> What to do
[1] In the text on neck injuries from high impact collisions, transcribe the part that opens with the words containing "Impact to the" and closes with "The Big Deal?".
[2] According to the text on neck injuries from high impact collisions, what do the discs between the vertebrae do?
[3] List every symptom that the text on neck injuries from high impact collisions names under "Symptoms To Look For".

==== Text shown

High Impact Collisions
THE NECK connects the head to the rest of the body. Super important job. It is strong enough to hold the weight of your head, while flexible enough to move around.
The vertebrae stabilize the neck. The discs between the vertebrae add cushion and absorb the shock of movement to the spine. The surrounding muscles support the neck and spine.
Impact to the body puts wear and tear on the muscles, tissues and nerves of the neck. Jolts from things like contact sports, car accidents, and even intense roller coasters can damage the neck.
What’s The Big Deal?
The force of a high impact collision sends your body forward, leading while your head trails behind then snaps forward. This whip action forces the muscles in the front and back of the neck to stretch passed their normal range of motion, causing strain, sprain, pinched nerves and/or damaged joint capsules.
The brain tells those overly-stretched muscles, which are responsible for supporting and stabilizing the neck and head, to stop working. To compensate, the other surrounding muscles engage and spasm. This is where the stiffness comes in.
Symptoms To Look For:
- Pain that doesn’t go away
- Intense pain
- Shooting pain in your arms or legs
- Numbness or tingling down your arm
What Can You Do?
When you feel stiff, your reaction is to stretch. Stretching and bringing movement into the neck is definitely helpful but strengthening the muscles will provide the fastest and most effective recovery.
For starters, place your hand on your forehead and press your head against it. This is a safe way to begin re-strengthening the strained and stressed.
Taking ibuprofen or similar pain relievers will relieve some of the pain symptoms, but it won’t address the root issue of the pain. Mild neck injuries can sometimes heal themselves, but they often develop into more serious issues. It is always best to get a medical evaluation so you can make the best decision for your long-term health.

========
==== Data for review

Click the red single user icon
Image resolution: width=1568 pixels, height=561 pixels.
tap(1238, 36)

========
==== Data for review

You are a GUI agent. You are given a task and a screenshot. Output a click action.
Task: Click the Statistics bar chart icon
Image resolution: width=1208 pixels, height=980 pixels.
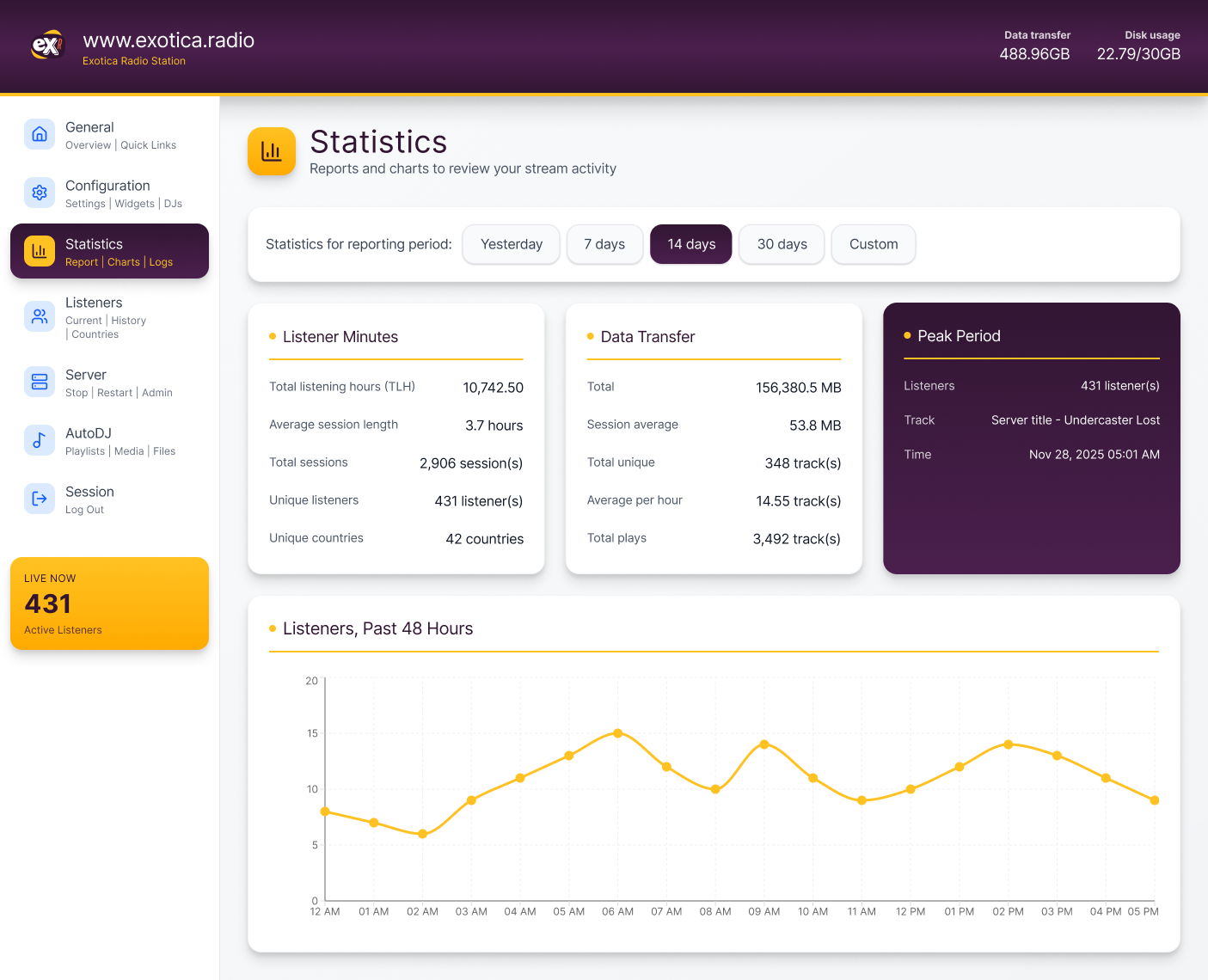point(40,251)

========

> Responses to the tasks
[1]
Impact to the body puts wear and tear on the muscles, tissues and nerves of the neck. Jolts from things like contact sports, car accidents, and even intense roller coasters can damage the neck.
What’s The Big Deal?

[2] They add cushion and absorb the shock of movement to the spine.

[3]
- Pain that doesn't go away
- Intense pain
- Shooting pain in your arms or legs
- Numbness or tingling down your arm